Из-за повторной операции и кое-каких осложнений я пролежал две недели в госпитале, потом перевели в Москву. Генерал Горячев слушал внимательно мои версии и никому не перепоручил это дело. Пришлось повторно рассказывать о сути моего задания, процессе выполнения и результатах. Допросы, беседы, протоколы, бумажная волокита, всё это обрушилось на мою голову, как снежный ком. Главное, не зря.
По ходу следствия обнаружилось, что генерал Линской вместе со Штангелем планировали разделить часть активов Кролика Роджера, которую им щедро обещал Барнаков. А именно сорок процентов акций металлургического завода при доставке беглеца или пятнадцать при убийстве. Миха Чёрный не зря так бредил акциями, ведь и ему, и Зубру, и Дрону была обещана небольшая доля.
Когда дело сорвалось, спасая «хлебный» пост и задницу на всякий случай, Линской решил «затереть последствия», сделать вид, что похищения не было. Он убедил в целесообразности и самого Кролика Роджера, пообещав тому поддержку при желании вернуться в политику тоже за процент акций, но уже другого предприятия. Об этом Кролик Роджер рассказал сам. Наивный, неужто верит, что его вообще кто-то захочет видеть на политической арене, и эго чуть не сыграло с ним злую шутку. Он не знал, что убить его Линской планировал после передачи такой взятки, подставив «лишнего фигуранта» и связующее звено. То есть меня. Со всеми уликами и естественно не живым. Но и тут всё сорвалось из-за Зорина. Как именно полковник раскрылся перед начальником, я не знаю. Однако Дрона пустили по следу с распоряжением уничтожить всех свидетелей, в том числе и Снежинку.
Я был счастлив узнать, что Женя в Лондоне и далеко от всего этого шума и грязи.
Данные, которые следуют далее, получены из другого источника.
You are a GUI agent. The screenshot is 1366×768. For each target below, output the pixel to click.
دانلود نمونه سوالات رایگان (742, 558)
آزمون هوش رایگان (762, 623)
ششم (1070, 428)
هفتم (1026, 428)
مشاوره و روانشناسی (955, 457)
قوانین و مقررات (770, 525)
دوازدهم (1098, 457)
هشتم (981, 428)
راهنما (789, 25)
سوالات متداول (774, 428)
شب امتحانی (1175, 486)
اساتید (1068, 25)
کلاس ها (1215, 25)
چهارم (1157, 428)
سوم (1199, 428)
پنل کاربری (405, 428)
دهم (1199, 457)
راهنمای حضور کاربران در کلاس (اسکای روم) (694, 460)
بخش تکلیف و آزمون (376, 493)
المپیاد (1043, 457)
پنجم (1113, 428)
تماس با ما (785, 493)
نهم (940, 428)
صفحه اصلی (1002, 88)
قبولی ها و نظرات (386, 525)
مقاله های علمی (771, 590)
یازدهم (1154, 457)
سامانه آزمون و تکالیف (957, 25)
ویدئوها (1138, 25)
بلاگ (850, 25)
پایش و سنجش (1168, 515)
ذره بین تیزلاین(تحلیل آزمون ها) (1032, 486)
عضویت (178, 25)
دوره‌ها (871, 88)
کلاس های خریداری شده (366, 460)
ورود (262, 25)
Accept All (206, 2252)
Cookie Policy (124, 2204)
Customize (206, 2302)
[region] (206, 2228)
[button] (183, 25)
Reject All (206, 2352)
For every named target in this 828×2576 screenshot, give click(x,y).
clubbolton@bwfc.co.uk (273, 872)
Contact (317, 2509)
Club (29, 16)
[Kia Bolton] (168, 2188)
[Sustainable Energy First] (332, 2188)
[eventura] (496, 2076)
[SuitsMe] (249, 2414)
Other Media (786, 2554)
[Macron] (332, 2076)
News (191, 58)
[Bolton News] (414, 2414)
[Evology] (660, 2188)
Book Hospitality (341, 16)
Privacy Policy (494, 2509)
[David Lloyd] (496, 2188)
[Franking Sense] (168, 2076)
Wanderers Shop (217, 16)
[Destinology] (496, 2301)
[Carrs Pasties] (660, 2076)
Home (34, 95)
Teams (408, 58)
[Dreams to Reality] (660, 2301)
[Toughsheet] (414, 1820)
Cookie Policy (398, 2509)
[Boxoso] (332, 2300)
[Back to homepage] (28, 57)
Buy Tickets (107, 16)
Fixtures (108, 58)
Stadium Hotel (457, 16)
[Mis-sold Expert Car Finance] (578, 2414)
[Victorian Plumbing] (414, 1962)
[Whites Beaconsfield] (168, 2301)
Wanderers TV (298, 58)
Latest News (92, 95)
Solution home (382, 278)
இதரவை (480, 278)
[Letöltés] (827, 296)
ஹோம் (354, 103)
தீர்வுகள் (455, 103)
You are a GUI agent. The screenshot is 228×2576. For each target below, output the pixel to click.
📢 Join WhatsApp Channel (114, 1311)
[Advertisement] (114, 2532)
Я оградил её, как мог, с пеной у рта доказывая, что она никого не видела и ничего не знает. Только меня в лицо. Пострадавшая сторона.
Лишь когда все вопросы по мне были закрыты, а Линской с сообщниками взяли под стражу, я обратился к генералу Горячеву с просьбой:
— Артём Петрович, я считаю, что наша служба из-за действий генерала Линского скомпрометировала себя в средствах массовой информации и выступила не лучшим образом.
— Что ты имеешь в виду? — уточнил старший Горячев, несмотря на фамилию холодный и непробиваемый, как танк.
В своём кабинете в столичном управлении он смотрелся неотделимо и гармонично, словно другого руководителя тут и быть не могло. Крупный, крепкий, несмотря на возраст, литой, как дуб, с седыми усами и таким же ёжиком, он совсем не выглядел штабной крысой. Я слышал, что ему предлагают повышение за раскрытие большого дела, которое, кстати, не вышло за рамки службы. Новости об этом не гремели.